_Set of tasks:_
**A.** In the forum discussion on cryptocurrency-denominated government bonds, what reason is given for why reasonable investors will not buy 30% BTC-denominated Iranian government bonds?
**B.** Continue the forum discussion on cryptocurrency-denominated government bonds, beginning after its final sentence.

_Extracted text:_
Why would a free market buy bonds denominated in some newly created currency?
Smells like the issuer just wants to be able to devalue this currency in order
to pay the interest.

In the end, the reason reasonable investors won't buy 30% BTC-denominated
Iranian govt. bonds is that Iran will have to exchange the ETH/BTC earned from
selling the bond (because whoever Iran wants to pay don't accept ETH/BTC),
which exposes the investment to a huge exchange rate risk.

------
devereaux
I find it funny how some countries want to use crypto to avoid some
regulations they don't like.

However they are not using existing cryptos: instead they try to bootstrap
their own crypto to still milk the seignorage cow they like, and to keep the
ability to rewrite the rules later that they also like.

My trust in these countries monetary policy is less than the trust I have in
say Grin.

_Lines of data:_
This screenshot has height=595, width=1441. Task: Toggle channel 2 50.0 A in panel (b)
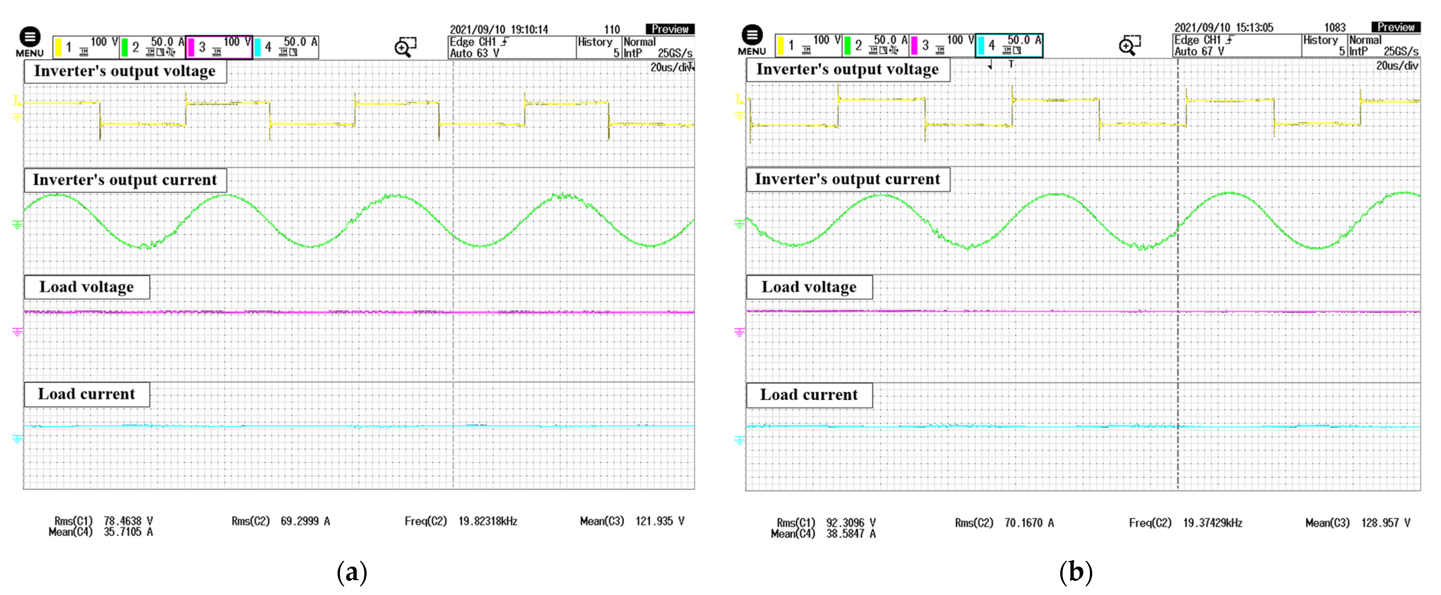tap(875, 45)
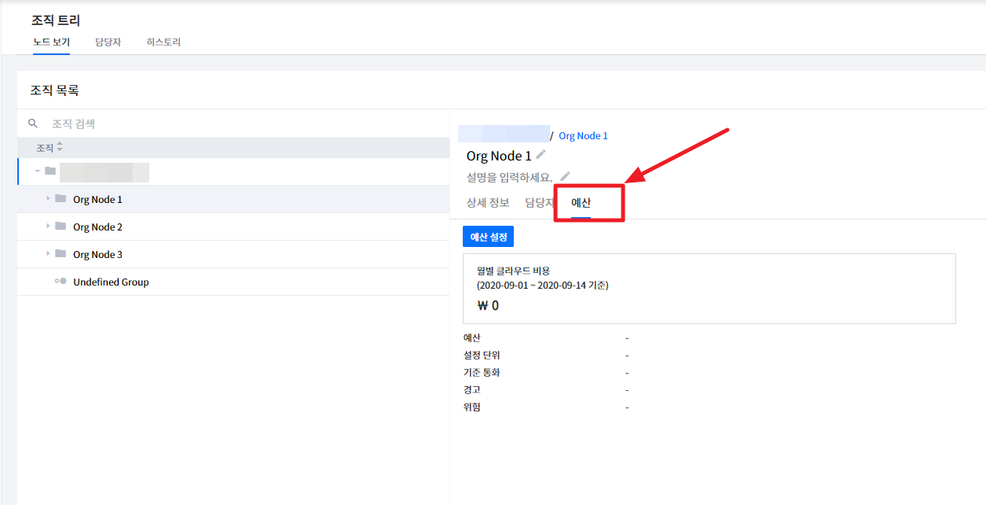Click pencil icon to edit Org Node 1 name
This screenshot has height=505, width=986.
tap(541, 155)
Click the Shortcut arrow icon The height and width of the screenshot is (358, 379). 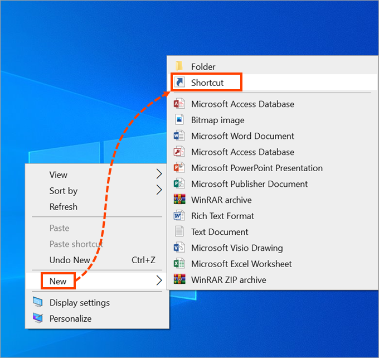[179, 83]
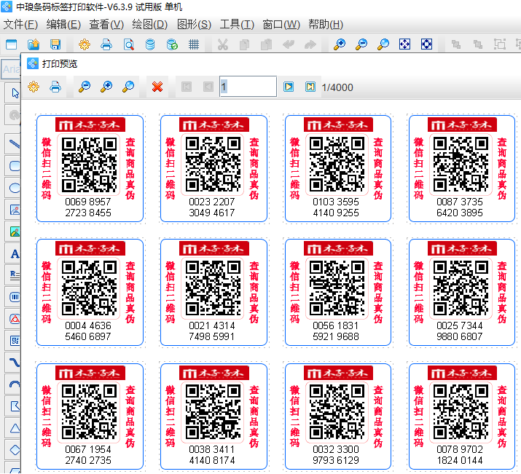Close the preview with the red X icon
Viewport: 521px width, 474px height.
click(157, 87)
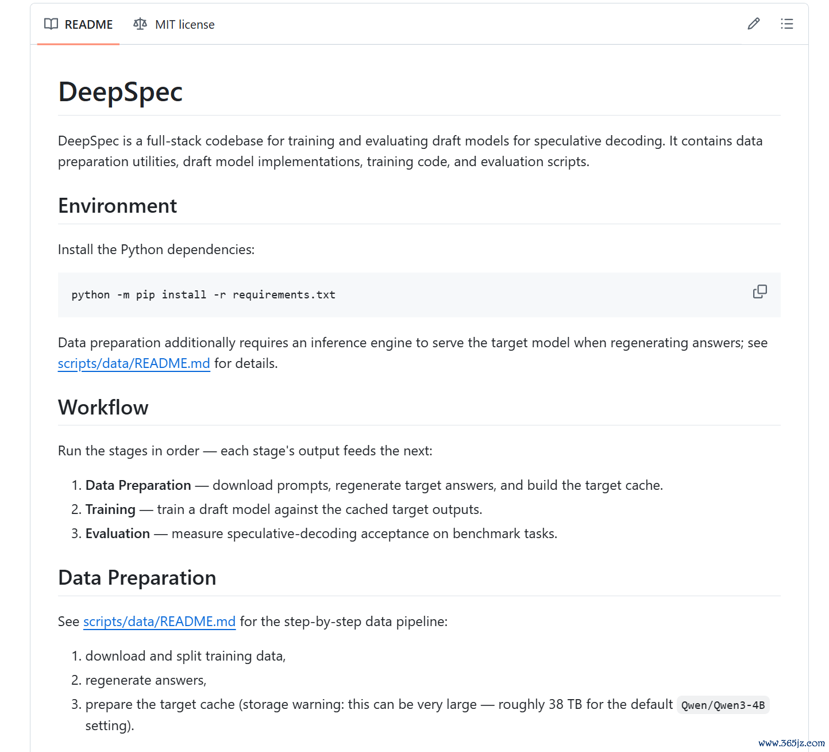Click the bold Training workflow item
The width and height of the screenshot is (829, 752).
pos(110,509)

_Answers in order:_
**A.** Iran would have to exchange the ETH/BTC earned from selling the bond, which exposes the investment to a huge exchange rate risk.

**B.**
------
HashThis
If Iran was serious, then they would use Ethereum or Bitcoin. They would make
an exchange in their country to get local currency in/out Ethereum. The
exchange could allow local banks to transfer in/out (ACH-like) to the exchange
to get in/out between Ethereum and their local currency. Then all cross-border
controls are gone by Ethereum senders and receivers crossing borders.

The only reason not to is:

1) They don't want local currency holders expropriating their capital

2) It could result in their local currency having high inflation or even
possible collapse down the road

But... if cross-border flow was really their goal, then they would use
Ethereum.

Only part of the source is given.